Risks And Conclusion
Although I firmly believe Altria stock is likely to be strong in the short to medium term given the still-undervalued thesis explained above, there are viable risks to be aware of. The Federal Reserve may shock us all and offer more (and larger) interest cuts than expected in 2024, which would spur the risk-on names and hamper names like Altria. Although Altria has the pricing power to offset at least some of the inflation impact and sells a sticky product, a weak consumer outlook is hardly a good thing for any consumer staple company.
What’s a fair value for Altria stock? And do I have an exit strategy? As long as the dividend keeps coming in (and is increasing at the promised rate each year), I will almost always have an exposure to this stock. But, that does not mean I never plan to trim. The only time I sold Altria stock in bunch was around 2016/2017 when extremely low interest rates sent stocks like Altria and Realty Income Corporation (O) through the roof.

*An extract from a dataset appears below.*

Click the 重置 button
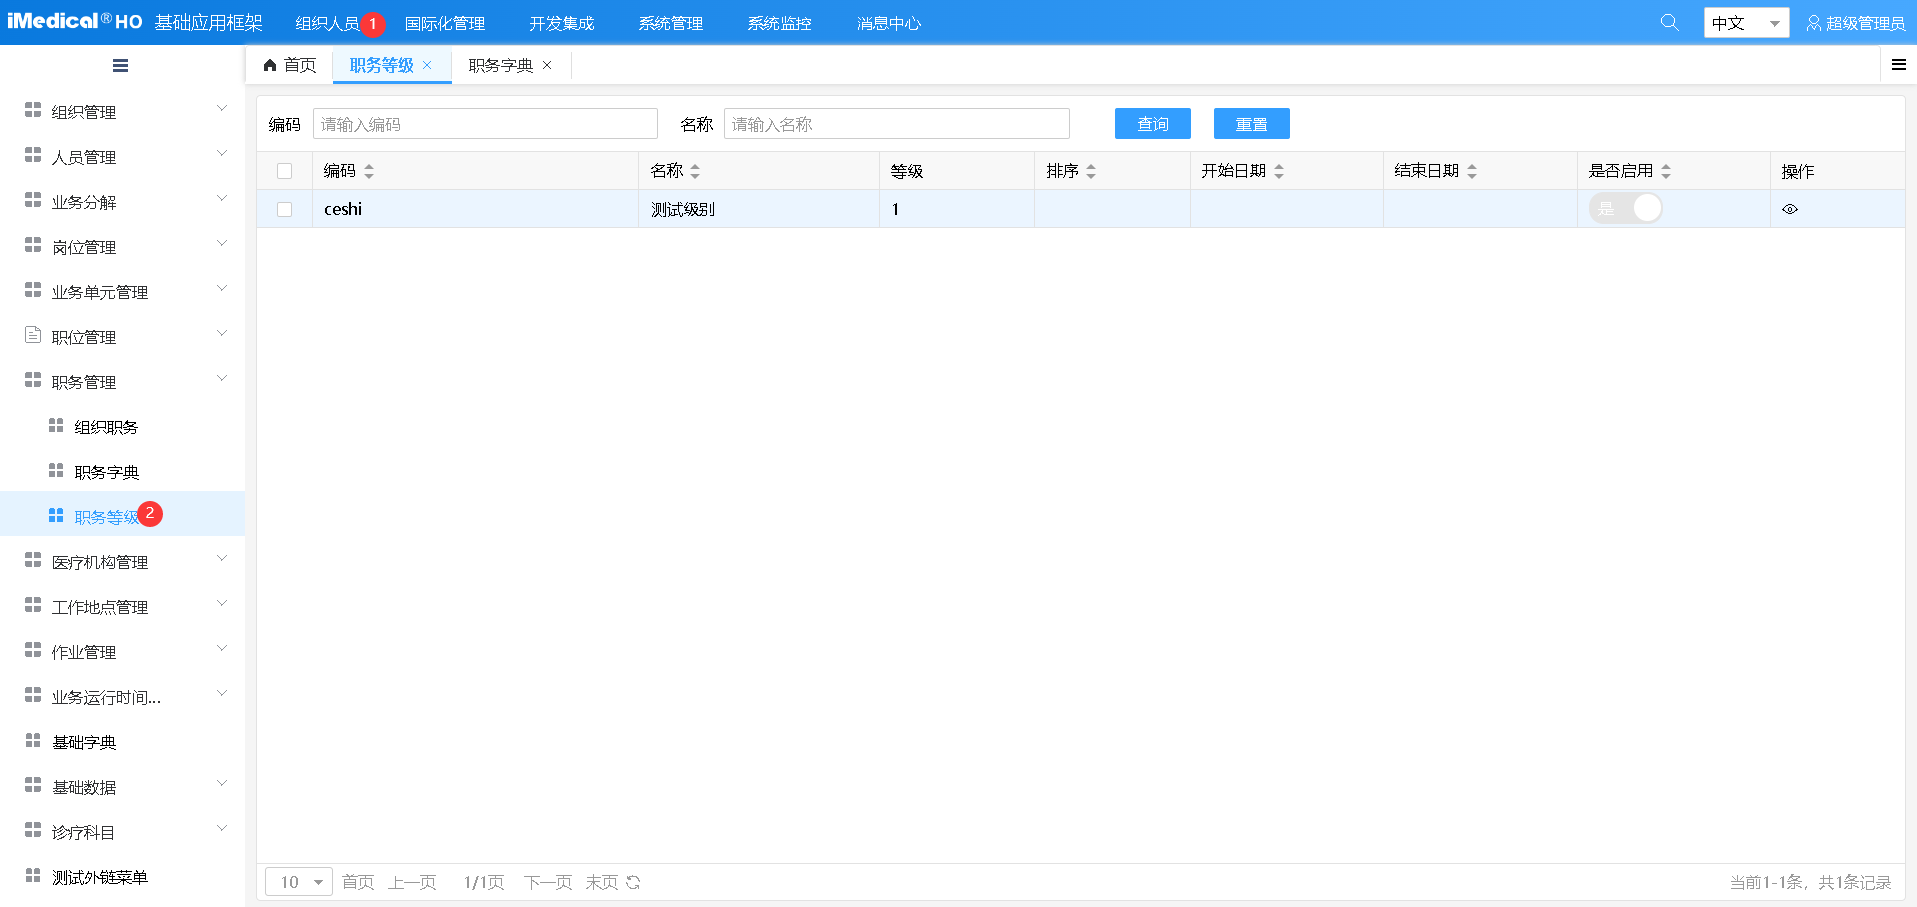 1251,124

I recall both names were yielding below 4% when I sold them to lock in many years of dividends in capital gains (some tax-sheltered). Even if Altria stock goes back to those dizzying heights now, around $75, the stock would still yield well above 5%, thanks to the dividend going up from 61 cents/quarter to 98 cents/quarter now. In other words, Altria has plenty of room to go before getting anywhere close to my trim region and I will be glad to hold the stock at least into the $60 region before considering trimming. At $60, the stock would still yield 6.50% and will be trading at a forward multiple of 11.74 based on FY 2024’s mid-point guidance of $5.11/share.
To conclude, I always recommend buying stocks of good companies on weakness. For a change, Altria’s stock is appearing strong fundamentally and technically, warranting a “Strong Buy” upgrade. I believe the macro environment, the stock’s undervaluation, and the company’s reenergized focus on enhancing shareholders value make the Altria stock a strong buy here.
Analyst’s Disclosure: I/we have a beneficial long position in the shares of MO, O either through stock ownership, options, or other derivatives. I wrote this article myself, and it expresses my own opinions. I am not receiving compensation for it (other than from Seeking Alpha). I have no business relationship with any company whose stock is mentioned in this article.